Burgon Trever B, Jenkins Jomaquai A, Deitz Stephen B, Spagnolo Jeannie F, Kirkegaard Karla
Department of Microbiology and Immunology, Stanford University School of Medicine, Stanford, CA 94305-5402, USA.
J Virol. 2009 Oct;83(19):10129-39. doi: 10.1128/JVI.00642-09. Epub 2009 Jul 22.
The rate of protein secretion in host cells is inhibited during infection with several different picornaviruses, with consequences likely to have significant effects on viral growth, spread, and pathogenesis. This Sin(+) (secretion inhibition) phenotype has been documented for poliovirus, foot-and-mouth disease virus, and coxsackievirus B3 and can lead to reduced cell surface expression of major histocompatibility complex class I and tumor necrosis factor receptor as well as reduced extracellular secretion of induced cytokines such as interleukin-6 (IL-6), IL-8, and beta interferon. The inhibition of protein secretion is global, affecting the movement of all tested cargo proteins through the cellular secretion apparatus. To test the physiological significance of the Sin(-) and Sin(+) phenotypes in animal models, Sin(-) mutant viruses are needed that fail to inhibit host protein secretion and also exhibit robust growth properties. To identify such Sin(-) mutant polioviruses, we devised a fluorescence-activated cell sorter-based screen to select virus-infected cells that nevertheless expressed newly synthesized surface proteins. After multiple rounds of selection, candidate Sin(-) mutant viruses were screened for genetic stability, increased secretion of cargo molecules and wild-type translation and growth properties. A newly identified Sin(-) mutant poliovirus that contained coding changes in nonstructural proteins 2A (N32D) and 2C (E253G) was characterized. In this virus, the 2C mutation is responsible for the Sin(-) phenotype and the 2A mutation suppresses a resulting growth defect by increasing the rate of cell death and therefore the rate of viral spread. The 2A-N32D suppressor mutation was not allele specific and, by increasing the rate of cellular apoptosis, affected a completely different pathway than the 2C-E253G Sin(-) mutation. Therefore, the 2A mutation suppresses the 2C-E253G mutant phenotype by a bypass suppression mechanism.
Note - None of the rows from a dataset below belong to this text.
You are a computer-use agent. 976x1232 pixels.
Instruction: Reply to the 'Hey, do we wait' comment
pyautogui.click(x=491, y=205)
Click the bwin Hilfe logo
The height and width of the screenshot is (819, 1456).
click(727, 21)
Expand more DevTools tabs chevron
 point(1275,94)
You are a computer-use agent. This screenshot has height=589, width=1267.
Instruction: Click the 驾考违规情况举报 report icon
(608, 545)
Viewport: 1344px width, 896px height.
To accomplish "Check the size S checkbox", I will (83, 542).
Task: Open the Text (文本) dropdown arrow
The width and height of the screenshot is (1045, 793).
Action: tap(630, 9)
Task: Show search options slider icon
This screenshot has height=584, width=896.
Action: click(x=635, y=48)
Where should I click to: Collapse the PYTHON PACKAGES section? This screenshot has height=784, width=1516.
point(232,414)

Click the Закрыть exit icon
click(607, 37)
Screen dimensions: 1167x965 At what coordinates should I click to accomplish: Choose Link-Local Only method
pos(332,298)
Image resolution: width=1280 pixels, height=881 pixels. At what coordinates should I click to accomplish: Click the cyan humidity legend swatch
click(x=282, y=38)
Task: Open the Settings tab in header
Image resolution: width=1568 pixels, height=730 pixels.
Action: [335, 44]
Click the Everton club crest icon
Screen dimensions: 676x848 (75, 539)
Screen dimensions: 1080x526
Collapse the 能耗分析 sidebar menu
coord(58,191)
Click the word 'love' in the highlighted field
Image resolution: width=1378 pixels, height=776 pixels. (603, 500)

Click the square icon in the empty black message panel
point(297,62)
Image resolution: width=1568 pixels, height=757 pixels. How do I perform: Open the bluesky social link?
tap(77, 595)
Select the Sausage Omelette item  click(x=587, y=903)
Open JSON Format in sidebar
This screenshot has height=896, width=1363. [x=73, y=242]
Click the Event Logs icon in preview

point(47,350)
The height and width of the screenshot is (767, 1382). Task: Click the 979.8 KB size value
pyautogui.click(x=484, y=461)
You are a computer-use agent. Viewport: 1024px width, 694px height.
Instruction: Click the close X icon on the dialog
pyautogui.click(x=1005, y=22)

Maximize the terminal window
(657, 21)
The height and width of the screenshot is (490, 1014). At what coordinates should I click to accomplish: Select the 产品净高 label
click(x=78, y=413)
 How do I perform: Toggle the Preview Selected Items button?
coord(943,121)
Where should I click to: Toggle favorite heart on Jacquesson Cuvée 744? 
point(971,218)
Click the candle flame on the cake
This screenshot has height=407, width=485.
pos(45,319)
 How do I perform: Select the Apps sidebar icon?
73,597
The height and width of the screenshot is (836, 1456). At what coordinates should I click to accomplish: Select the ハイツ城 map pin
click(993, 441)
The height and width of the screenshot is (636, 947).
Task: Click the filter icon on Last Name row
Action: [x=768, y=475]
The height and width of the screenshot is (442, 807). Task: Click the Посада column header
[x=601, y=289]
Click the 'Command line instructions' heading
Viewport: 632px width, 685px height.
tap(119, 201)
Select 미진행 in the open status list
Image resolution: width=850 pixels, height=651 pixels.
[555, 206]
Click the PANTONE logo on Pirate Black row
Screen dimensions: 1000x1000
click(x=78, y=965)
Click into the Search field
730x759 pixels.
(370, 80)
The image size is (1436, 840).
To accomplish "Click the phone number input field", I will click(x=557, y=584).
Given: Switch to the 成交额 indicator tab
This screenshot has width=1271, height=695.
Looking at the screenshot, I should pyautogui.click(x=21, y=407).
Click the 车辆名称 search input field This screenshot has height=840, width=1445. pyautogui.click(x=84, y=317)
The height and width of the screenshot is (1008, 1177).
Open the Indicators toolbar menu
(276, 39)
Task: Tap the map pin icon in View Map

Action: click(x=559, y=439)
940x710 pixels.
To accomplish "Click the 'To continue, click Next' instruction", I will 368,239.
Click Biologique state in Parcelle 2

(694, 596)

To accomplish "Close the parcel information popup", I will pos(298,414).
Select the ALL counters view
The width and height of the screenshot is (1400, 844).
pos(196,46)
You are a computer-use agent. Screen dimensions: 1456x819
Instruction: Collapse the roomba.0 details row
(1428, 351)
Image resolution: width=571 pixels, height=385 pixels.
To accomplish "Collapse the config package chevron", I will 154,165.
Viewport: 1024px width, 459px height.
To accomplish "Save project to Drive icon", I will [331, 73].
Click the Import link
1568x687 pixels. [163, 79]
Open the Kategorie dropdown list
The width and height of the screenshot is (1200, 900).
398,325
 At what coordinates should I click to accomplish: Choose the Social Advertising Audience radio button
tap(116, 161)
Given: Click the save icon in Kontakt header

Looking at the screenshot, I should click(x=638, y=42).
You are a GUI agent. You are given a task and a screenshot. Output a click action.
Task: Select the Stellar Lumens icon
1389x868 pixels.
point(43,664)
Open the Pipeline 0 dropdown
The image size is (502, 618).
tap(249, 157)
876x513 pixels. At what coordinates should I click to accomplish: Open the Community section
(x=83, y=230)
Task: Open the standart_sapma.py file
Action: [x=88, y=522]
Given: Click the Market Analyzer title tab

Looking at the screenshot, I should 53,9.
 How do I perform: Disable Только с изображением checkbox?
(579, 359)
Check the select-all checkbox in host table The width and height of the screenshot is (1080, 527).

在感染几种不同的小核糖核酸病毒期间,宿主细胞中的蛋白质分泌速率受到抑制,其后果可能会对病毒的生长、传播及发病机制产生重大影响。脊髓灰质炎病毒、口蹄疫病毒和柯萨奇病毒B3都有这种Sin(+)(分泌抑制)表型记录,它可导致主要组织相容性复合体I类分子和肿瘤坏死因子受体的细胞表面表达减少,以及白细胞介素-6(IL-6)、IL-8和β干扰素等诱导细胞因子的细胞外分泌减少。蛋白质分泌的抑制是全局性的,影响所有测试的货物蛋白通过细胞分泌装置的移动。为了在动物模型中测试Sin(-)和Sin(+)表型的生理意义,需要Sin(-)突变病毒,这些病毒不能抑制宿主蛋白分泌,并且还具有强大的生长特性。为了鉴定此类Sin(-)突变脊髓灰质炎病毒,我们设计了一种基于荧光激活细胞分选仪的筛选方法,以选择那些仍能表达新合成表面蛋白的病毒感染细胞。经过多轮筛选,对候选Sin(-)突变病毒进行了遗传稳定性、货物分子分泌增加以及野生型翻译和生长特性的筛选。鉴定出一种新的Sin(-)突变脊髓灰质炎病毒,其非结构蛋白2A(N³²D)和2C(E²⁵³G)存在编码变化。在这种病毒中,2C突变导致Sin(-)表型,而2A突变通过增加细胞死亡速率从而增加病毒传播速率来抑制由此产生的生长缺陷。2A-N³²D抑制突变不是等位基因特异性的,并且通过增加细胞凋亡速率,影响了与2C-E²⁵³G Sin(-)突变完全不同的途径。因此,2A突变通过旁路抑制机制抑制2C-E²⁵³G突变表型。